Text to read:

§

# E-commerce SQL Analysis

## Business Problem

In the bustling world of e-commerce, Olist has been a key player in revolutionizing the shopping experience for businesses of all sizes in Brazil since 2015. Olist is a Brazilian marketplace that operates in e-commerce. It works as a SaaS technology company and offers a marketplace solution to shopkeepers for most branches to increase their sales whether they have online presence or not. 

In this digital marketplace landscape, Olist faces the challenge of optimizing its operations and enhancing customer satisfaction. The abundance of data from the Brazilian e-commerce public dataset spanning 2016 to 2018 offers an opportunity to delve into the details of Olist's ecosystem. Our mission is to leverage this dataset to address a pressing business problem and unlock valuable insights that can steer Olist toward continued success.

**Objectives**:

I'm going to answer the following questions in this project:

1. How many orders were placed and what revenue had Olist generated over time?
2. What was the average order value, and how does it vary by product category or payment method?

§

Dataset section:
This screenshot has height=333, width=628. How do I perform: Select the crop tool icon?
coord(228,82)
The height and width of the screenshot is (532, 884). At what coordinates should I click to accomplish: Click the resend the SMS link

§

What you will do:
**A)** Summarize the Olist project description in two sentences.
**B)** List every year that the Olist project description mentions.
The material has no role in this exercise.

Exercise responses:
**A)** Olist is a Brazilian e-commerce marketplace that has operated since 2015 as a SaaS technology company helping shopkeepers increase their sales, and it faces the challenge of optimizing its operations and enhancing customer satisfaction. The project uses the Brazilian e-commerce public dataset from 2016 to 2018 to answer questions about the number of orders, revenue over time, and average order value by product category or payment method.

**B)** 2015, 2016, 2018